►
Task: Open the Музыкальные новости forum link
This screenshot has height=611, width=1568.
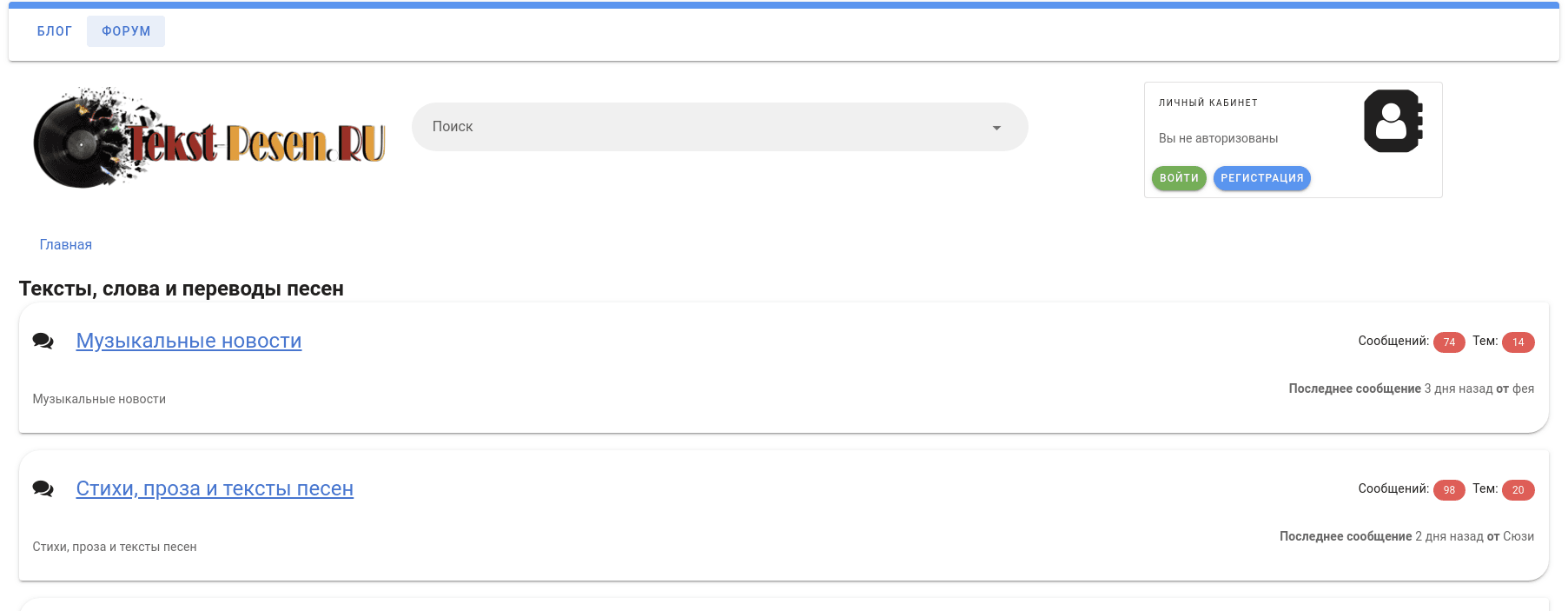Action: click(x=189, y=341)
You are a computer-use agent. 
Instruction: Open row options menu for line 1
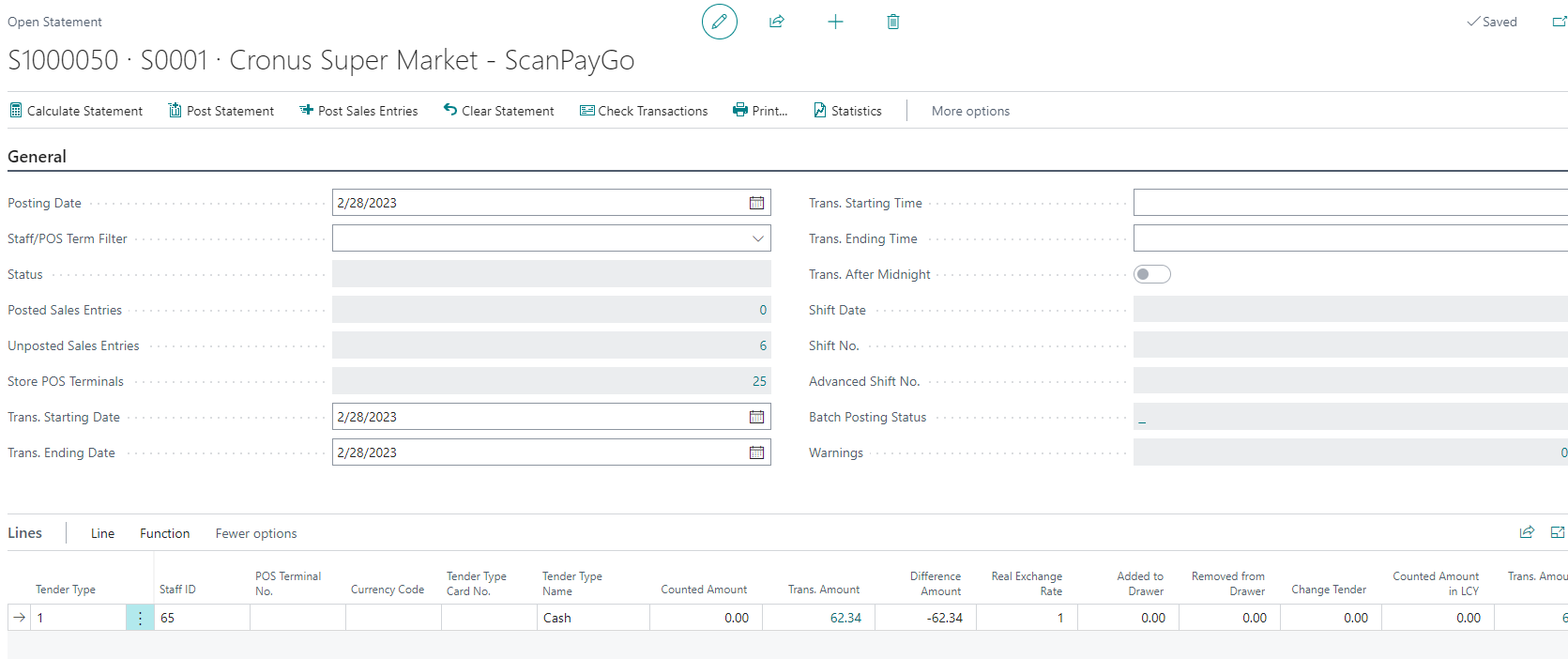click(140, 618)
◄
►
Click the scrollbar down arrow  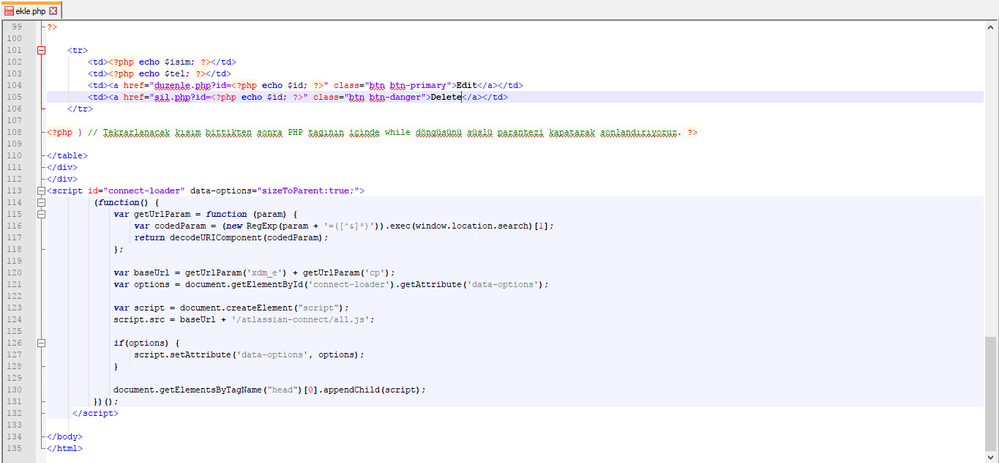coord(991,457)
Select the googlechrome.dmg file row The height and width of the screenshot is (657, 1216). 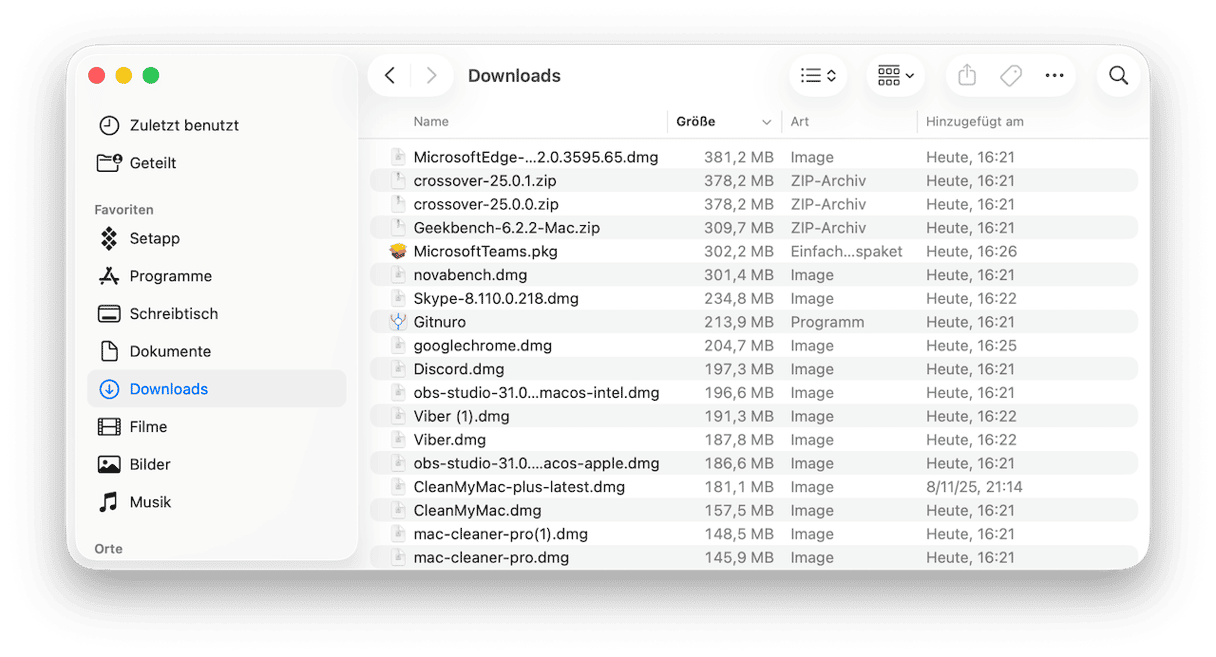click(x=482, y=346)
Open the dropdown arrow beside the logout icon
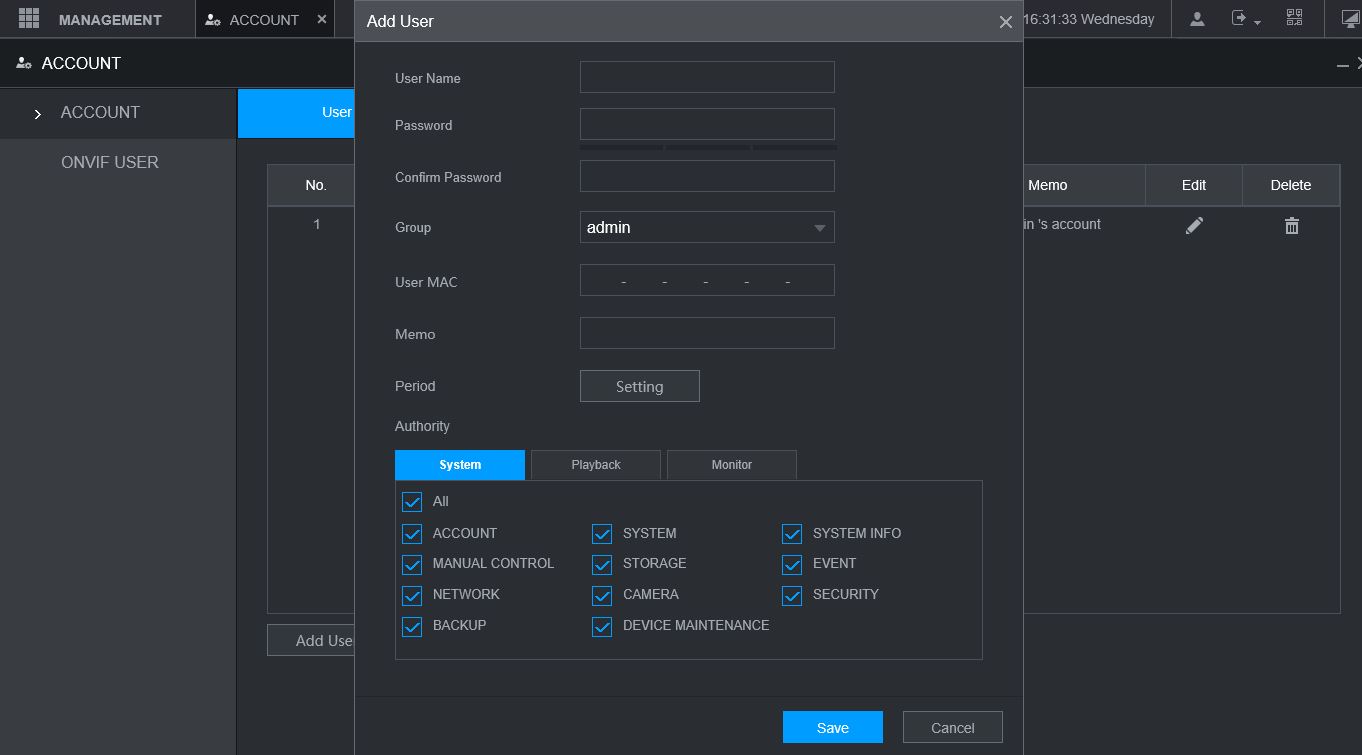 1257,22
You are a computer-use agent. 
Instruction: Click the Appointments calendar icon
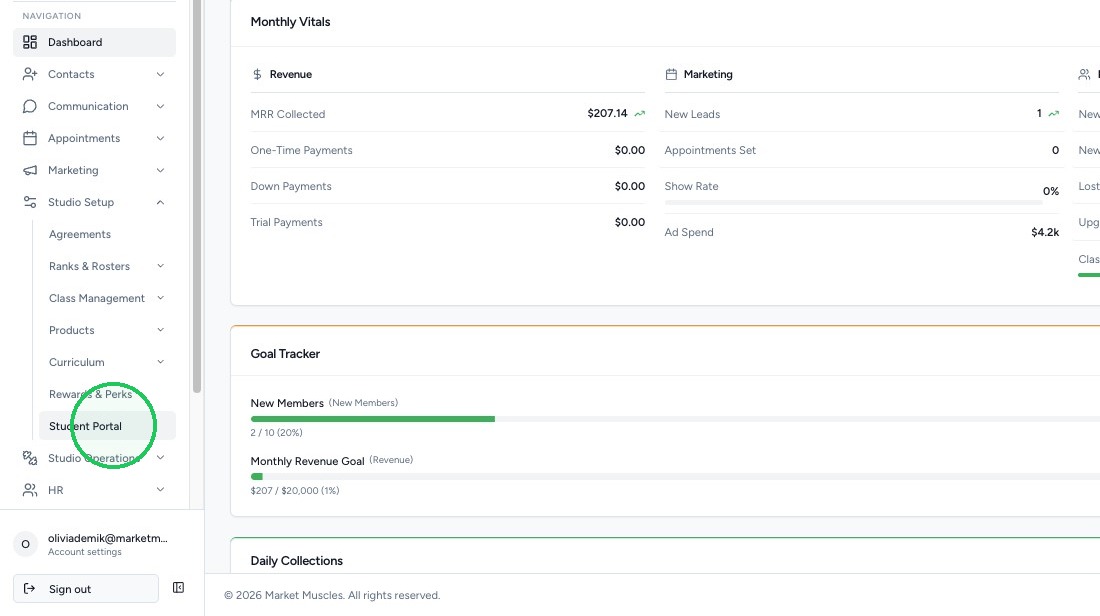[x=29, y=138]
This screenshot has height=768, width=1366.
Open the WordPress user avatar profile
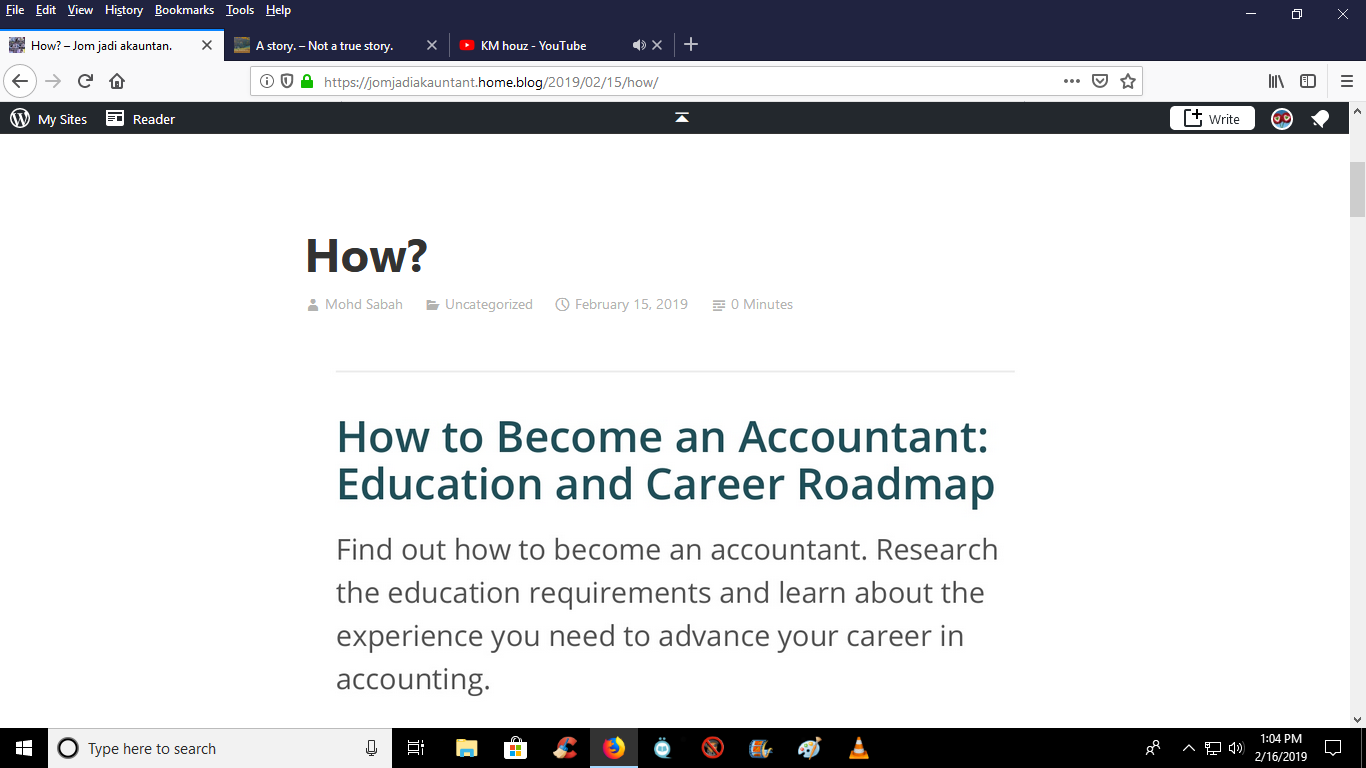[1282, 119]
◄
INSTRUCTIONS FOR THE TASK:
Rewrite every row from the line containing "Task: Open the Музыкальные новости forum link" to the line containing "click(140, 618)", both included and requests included, offsetting each coordinate in the answers by 45. Leave the pictures out.

WRITTEN ANSWER:
Task: Open the Музыкальные новости forum link
This screenshot has height=611, width=1568.
Action: click(x=234, y=386)
You are a computer-use agent. 
Instruction: Open row options menu for line 1
click(185, 663)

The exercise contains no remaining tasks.